====== Input data ======
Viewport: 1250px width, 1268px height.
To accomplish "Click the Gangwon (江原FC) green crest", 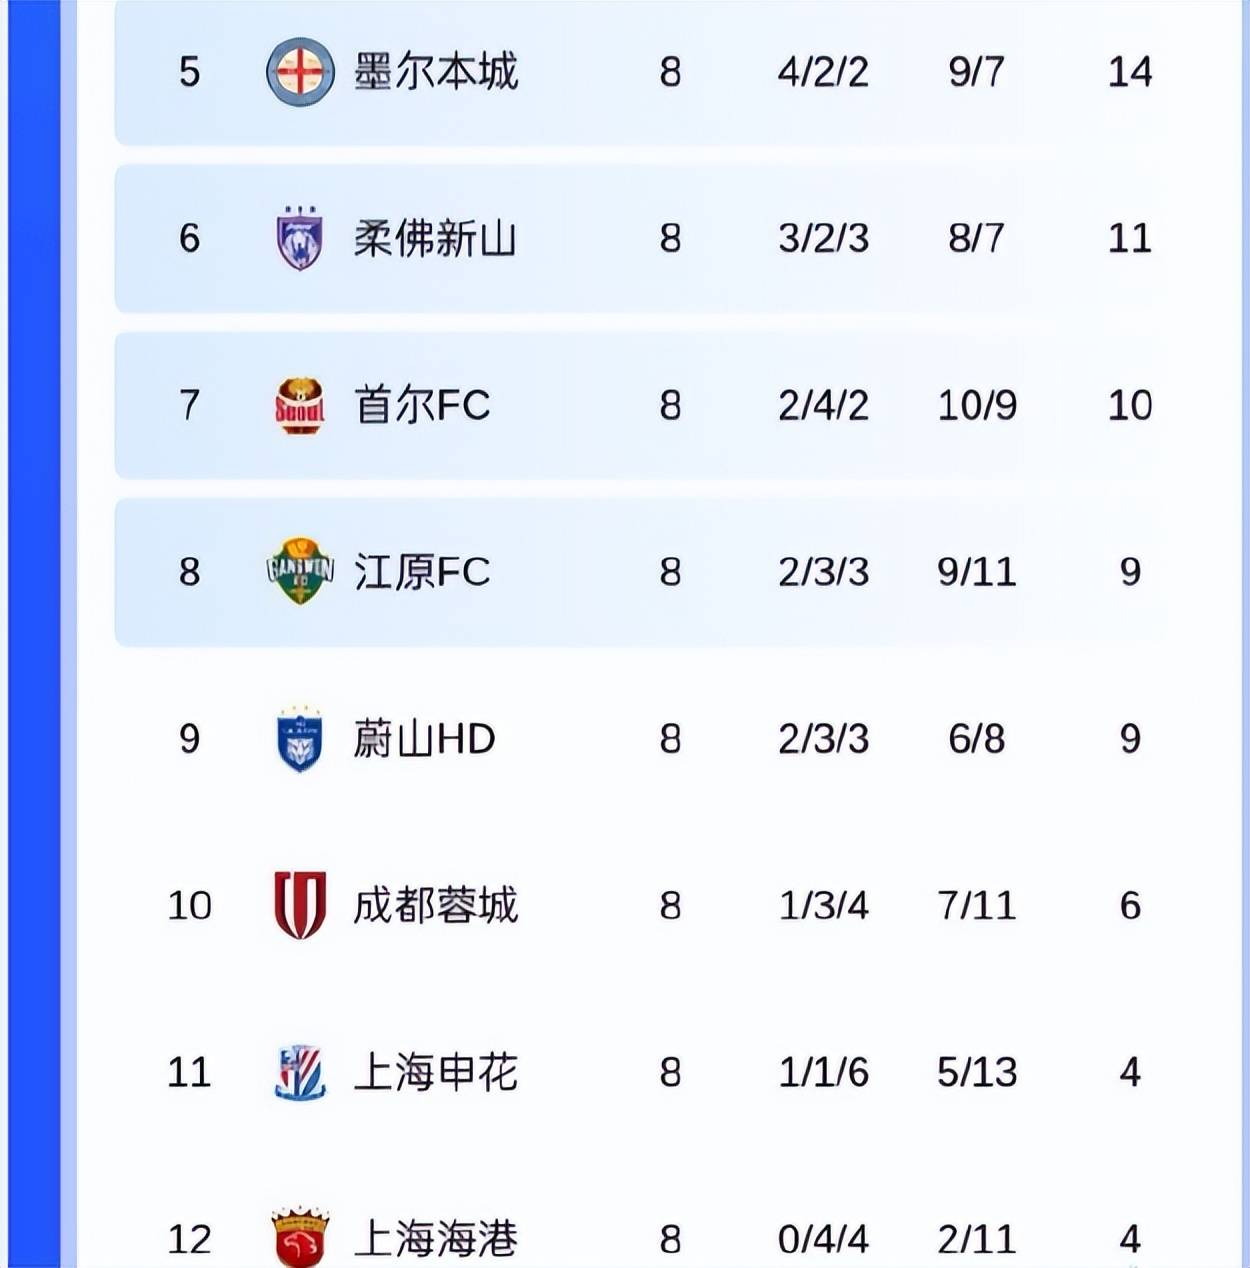I will (x=299, y=571).
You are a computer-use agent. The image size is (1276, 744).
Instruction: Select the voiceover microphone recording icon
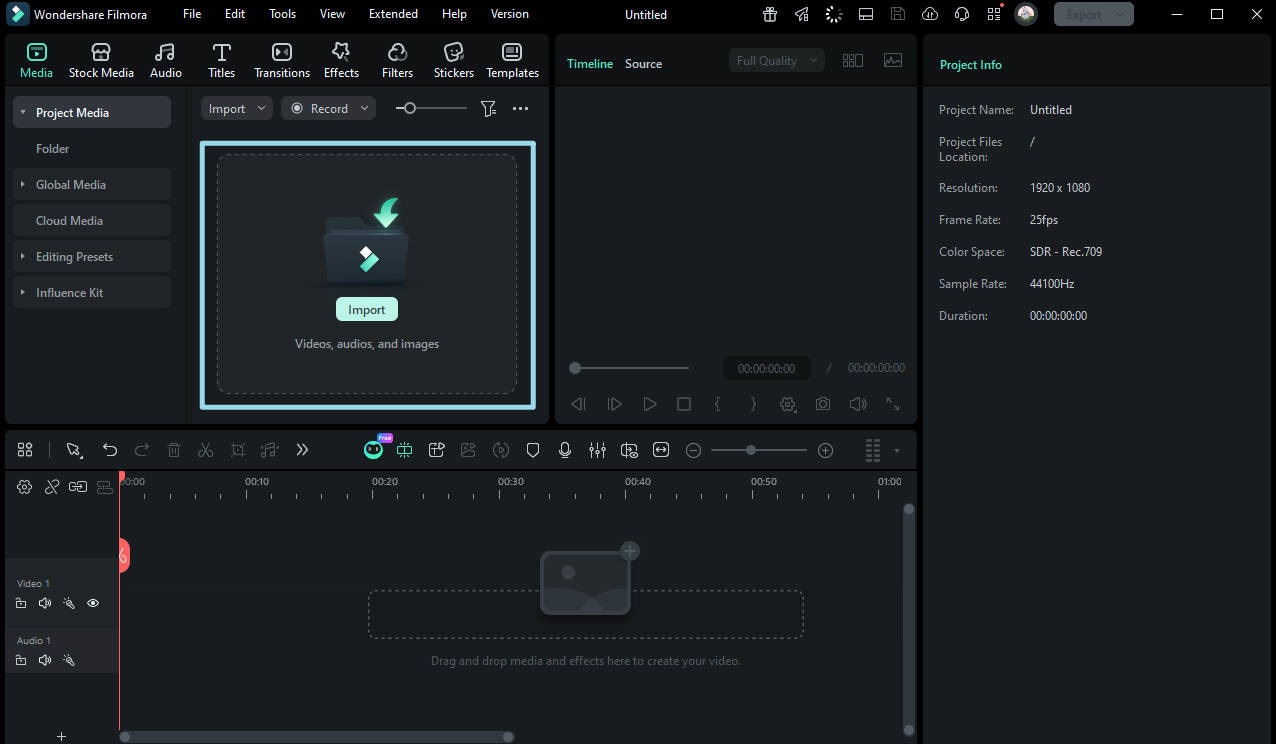(x=565, y=450)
======
What is expected — Give, as a JSON list of strings with one string per line, the lines of the records above from the line containing "You are a computer-use" through the end of the records, both included. Omit blank lines and leave the pictures out.

Result below —
[
  "You are a computer-use agent. The image size is (1276, 744).",
  "Instruction: Select the voiceover microphone recording icon",
  "(x=565, y=450)"
]